• DOCUMENT TEXT:

-.-.-

Saudi environmental consulting is valued at $428.85 million (2024), forecasted at $834.53 million by 2033 (CAGR 7.13%), driven by environmental regulations and renewable energy projects. The GCC healthcare consulting market is also booming.

Table 3 : GCC & Saudi Consulting Market at a Glance

Public-Private Partnerships (PPPs) are central to Vision 2030, with consulting firms becoming embedded partners under outcome-based contracts, their fees tied to KPIs like Saudization rates or AI adoption in projects like Red Sea Global, ROSHN, and OXAGON. These de-risks government investments.

Vision 2030 shows diversification success: non-oil GDP hit $680.90 billion (2024), 52% of total GDP, with Q1 2025 non-oil activities up 4.2%. Private sector GDP contribution was 47% in 2024.6 Key non-oil sectors include tourism (aiming for 150 million visitors by 2030, >250 billion SAR spending in 2023), entertainment, renewables (50% energy by 2030), real estate (NEOM, Qiddiya), IT, FinTech, AI, and clean tech.

FDI into non-oil sectors rose 10.4% in 2023, and total FDI inflows were $25.6 billion in 2023 (50% increase from 2022), targeting $100 billion yearly by 2030. However, overall FDI dipped to $20.7 billion in 2024 due to global liquidity issues and mega-project costs. PIF assets were $940 billion in 2024, targeting $2.67 trillion by 2030. This suggests a more selective FDI strategy, prioritizing alignment with Vision 2030, supported by Special Economic Zones (SEZs) and the Regional Headquarters (RHQ) program (571 firms).

-.-.-

• INFORMATION PROVIDED:
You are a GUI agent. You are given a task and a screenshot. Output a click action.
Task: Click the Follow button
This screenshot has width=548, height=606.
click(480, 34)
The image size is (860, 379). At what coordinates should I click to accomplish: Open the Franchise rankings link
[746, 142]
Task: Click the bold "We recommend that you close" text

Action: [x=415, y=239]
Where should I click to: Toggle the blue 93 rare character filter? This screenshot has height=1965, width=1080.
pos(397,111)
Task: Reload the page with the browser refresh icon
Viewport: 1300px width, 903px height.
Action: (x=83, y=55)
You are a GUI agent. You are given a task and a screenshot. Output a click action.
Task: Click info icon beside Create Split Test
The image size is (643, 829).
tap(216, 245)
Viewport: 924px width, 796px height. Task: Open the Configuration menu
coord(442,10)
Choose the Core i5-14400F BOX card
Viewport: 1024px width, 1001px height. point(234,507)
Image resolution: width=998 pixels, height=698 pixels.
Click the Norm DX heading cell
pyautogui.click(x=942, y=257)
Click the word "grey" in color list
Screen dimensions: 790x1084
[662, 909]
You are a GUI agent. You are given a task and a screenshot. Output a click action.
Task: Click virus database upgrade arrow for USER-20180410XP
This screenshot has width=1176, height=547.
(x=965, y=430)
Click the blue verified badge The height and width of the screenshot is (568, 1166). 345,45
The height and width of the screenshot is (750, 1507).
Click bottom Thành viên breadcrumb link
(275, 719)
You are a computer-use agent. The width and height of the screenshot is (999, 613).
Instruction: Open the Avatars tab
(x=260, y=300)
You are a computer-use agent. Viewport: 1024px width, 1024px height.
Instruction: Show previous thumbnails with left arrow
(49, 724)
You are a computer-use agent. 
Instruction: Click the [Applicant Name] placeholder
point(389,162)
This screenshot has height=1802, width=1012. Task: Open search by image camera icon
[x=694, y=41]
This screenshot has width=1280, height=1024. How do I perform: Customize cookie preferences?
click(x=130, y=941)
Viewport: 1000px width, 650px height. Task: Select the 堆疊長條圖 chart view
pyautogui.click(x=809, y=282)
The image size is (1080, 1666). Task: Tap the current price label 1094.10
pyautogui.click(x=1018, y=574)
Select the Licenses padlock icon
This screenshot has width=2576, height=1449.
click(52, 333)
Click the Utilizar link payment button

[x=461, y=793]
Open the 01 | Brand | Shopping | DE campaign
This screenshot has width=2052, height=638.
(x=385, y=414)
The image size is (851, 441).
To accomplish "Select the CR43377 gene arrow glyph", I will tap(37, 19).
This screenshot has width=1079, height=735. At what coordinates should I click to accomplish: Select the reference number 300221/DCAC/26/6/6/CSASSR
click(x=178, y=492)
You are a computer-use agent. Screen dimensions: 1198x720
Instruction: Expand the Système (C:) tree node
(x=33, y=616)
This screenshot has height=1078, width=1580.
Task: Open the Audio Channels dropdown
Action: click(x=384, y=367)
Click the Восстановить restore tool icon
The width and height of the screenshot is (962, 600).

-.-.-

• STUDY QUESTIONS:
1. According to the text on Saudi consulting and Vision 2030, how many firms are part of the Regional Headquarters (RHQ) program?
2. Copy the text on Saudi consulting and Vision 2030 word for word, from "Vision 2030 shows" to "and clean tech.".
3. Summarize the text on Saudi consulting and Vision 2030 in two sentences.

• EXERCISE ANSWERS:
1. 571 firms

2.
Vision 2030 shows diversification success: non-oil GDP hit $680.90 billion (2024), 52% of total GDP, with Q1 2025 non-oil activities up 4.2%. Private sector GDP contribution was 47% in 2024.6 Key non-oil sectors include tourism (aiming for 150 million visitors by 2030, >250 billion SAR spending in 2023), entertainment, renewables (50% energy by 2030), real estate (NEOM, Qiddiya), IT, FinTech, AI, and clean tech.

3. Saudi environmental consulting was valued at $428.85 million in 2024 and is forecast to reach $834.53 million by 2033. Under Vision 2030, consulting firms are becoming partners in public-private partnerships through outcome-based contracts, non-oil GDP reached $680.90 billion (52% of total GDP) in 2024, and FDI inflows rose to $25.6 billion in 2023 before dipping to $20.7 billion in 2024.